– Это сейчас кажется, – сказал Третьяков, а у самого радостно отозвалось: «Мне мать простить не может, что он такой расстроенный уехал». – Ничего никому не известно заранее.
– Нет, предчувствия бывают.
– Бывают, только сбывается одно из тысячи. И хорошо, что никому ничего про себя не известно заранее. Если б знали, воевать бы не смогли. А так каждый надеется.
Он видел, она хочет верить, а все равно будет винить себя: живые всегда виноваты перед теми, кого нет.
Он стоял у окна и смотрел, как они все собрались под фонарем во дворе бывшей своей школы, как шли гурьбой через двор. На Саше была тесная шубка, из которой она выросла. Третьяков ждал, что она обернется, посмотрит на окна. Кто-то отставший догонял их, и они все весело побежали от него. Еще раз остановились, пережидая маневровый паровоз. Саша так и не обернулась. Он стоял, смотрел, как они идут через освещенные пути, перепрыгивая рельсы.
– Володя! – позвала его Тамара Горб.
Тамаре за тридцать, и она выдумала себе совершенно безумную любовь к Китеневу и сейчас будет жаловаться на него. Он подошел, осторожно вытягивая раненую ногу, сел за ее столик:
– Ну!
Тамара смотрела на него, а выпуклые, черные, маленькие глаза ее уже набухали слезами, увеличивались. Слезы пролились сразу из обоих глаз, просто перелились через край.
– Зачем же ж так нехорошо поступать? – говорила Тамара, промокая марлевым тампоном слезы на столе. – Зачем же ж он с живым человеком так поступает? Я ж ничего не требую, но ты скажи! Пришла давать лекарства, а вместо него шинель под одеялкой… Ну? И я ж ему ту шинель, тот бушлат ему доставала. Для того я доставала? Мороз вон двадцать четыре на градуснике, в чем он пошел?

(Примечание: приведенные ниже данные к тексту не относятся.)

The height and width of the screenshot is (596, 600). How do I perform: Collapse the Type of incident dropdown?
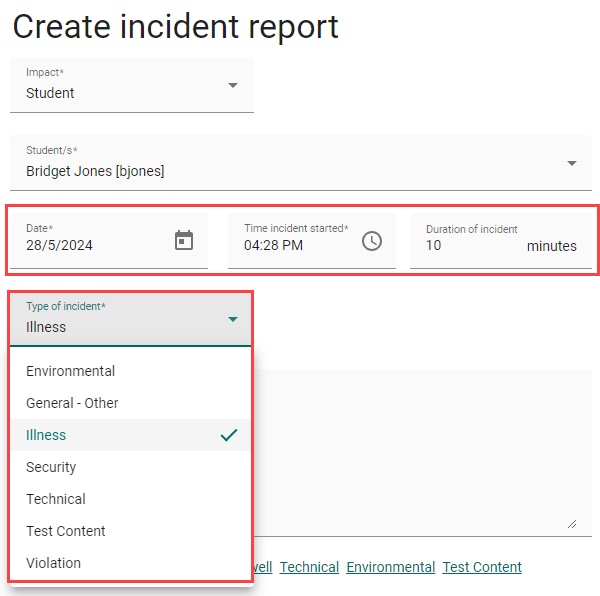pos(233,319)
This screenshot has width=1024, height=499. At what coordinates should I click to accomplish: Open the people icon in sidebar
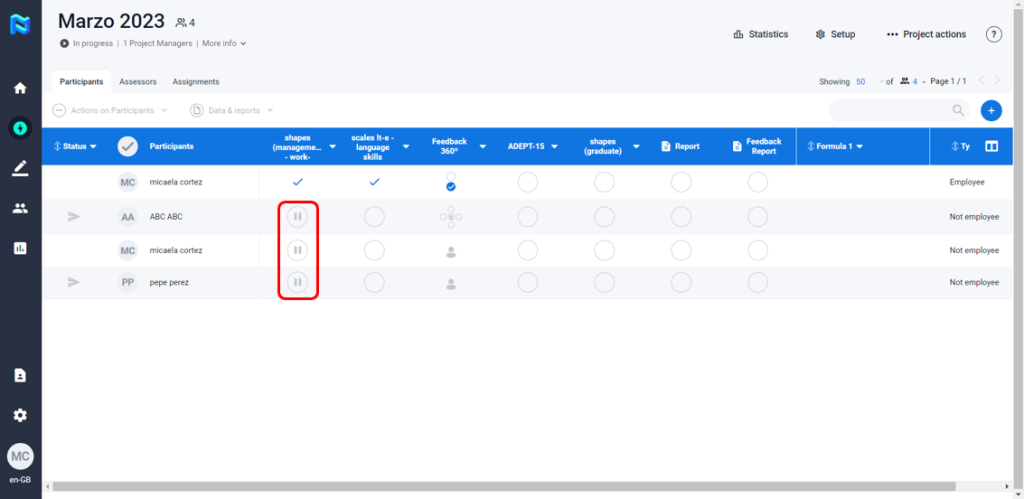[x=20, y=208]
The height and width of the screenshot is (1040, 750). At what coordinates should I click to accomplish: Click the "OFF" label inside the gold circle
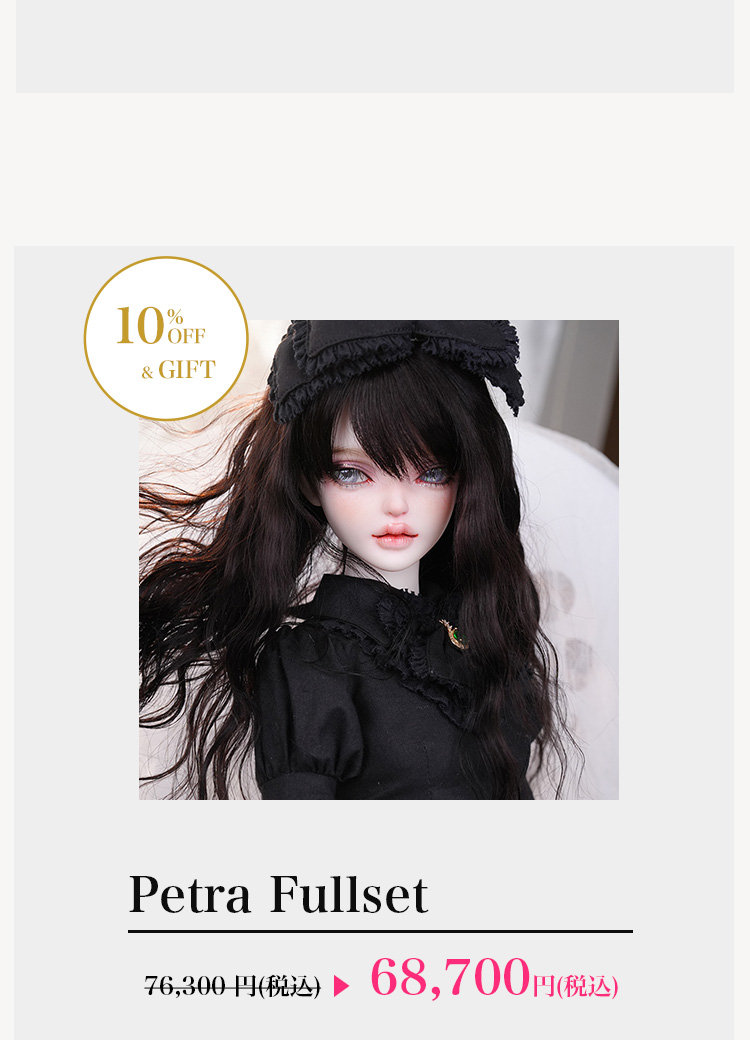(x=186, y=336)
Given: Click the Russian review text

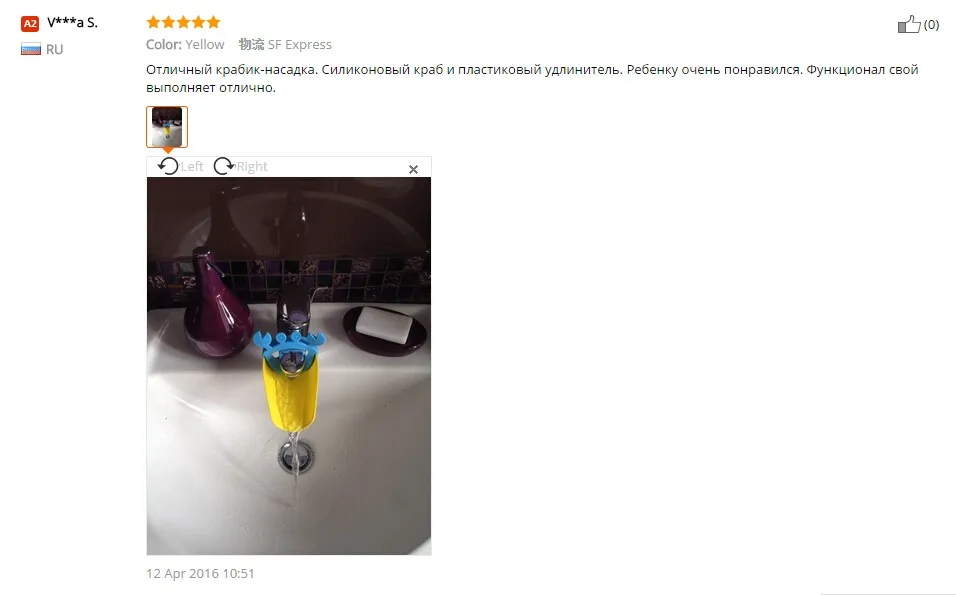Looking at the screenshot, I should pyautogui.click(x=532, y=79).
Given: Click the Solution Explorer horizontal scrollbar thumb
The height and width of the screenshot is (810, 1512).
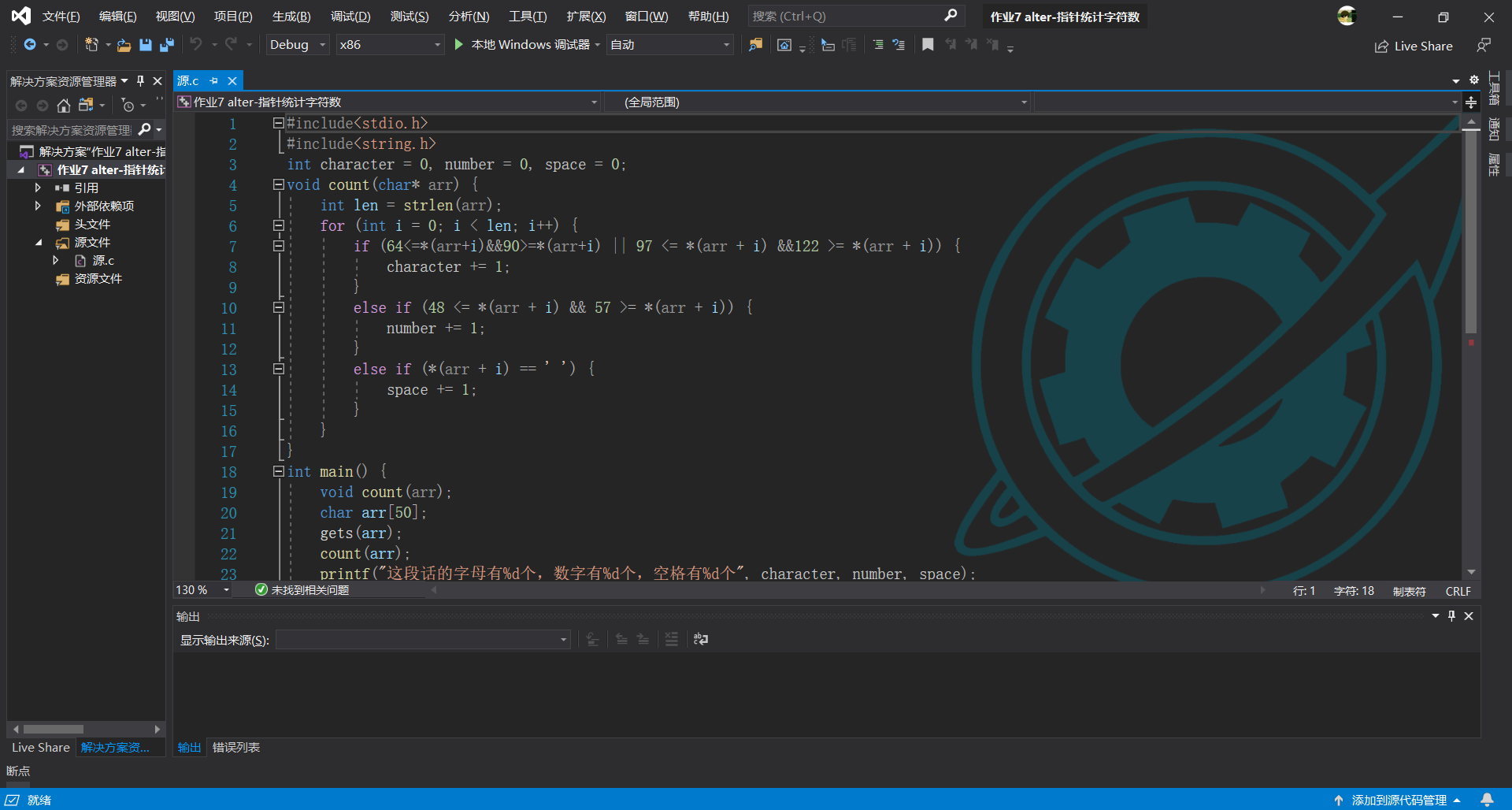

У Тамары лицо как у цыганской богоматери, если только своя богоматерь есть у цыган. Желтый угловатый лоб обтянут глянцевой кожей, и некрасива Тамара безнадежно, потому и выдумала себе эту безумную любовь. Но когда вот так плачет, глаза ее со слезами удивительно хороши. Завтра она увидит Китенева, улыбнется он мимолетно, и все забудет Тамара, все простит.
– … Она ж теперь сама ко мне пришла. То ходила выше всех, никого не замечала, а то сама пришла:
«Тамарочка, как ты была права, как я в нем жестоко ошиблась!..»
И в горьком сознании своей правоты, хоть в этом была для Тамары своя сладость.
Мокрым марлевым тампоном Тамара вытирает последние слезы на столе, на щеках они уже сами высохли. И глаза опять ясные, как летний вечер после дождя.
– Ты ж, Володичка, ничего ему не рассказывай, ладно?
И бежит на легких ногах делать уколы.
Такое, видно, его назначение здесь: ему рассказывают и тем облегчают себе душу, а он слушает. Рассказывают, будто он уже прожил свою жизнь или как попутчику в поезде, перед которым не стыдно: сойдет на остановке и унесет с собой.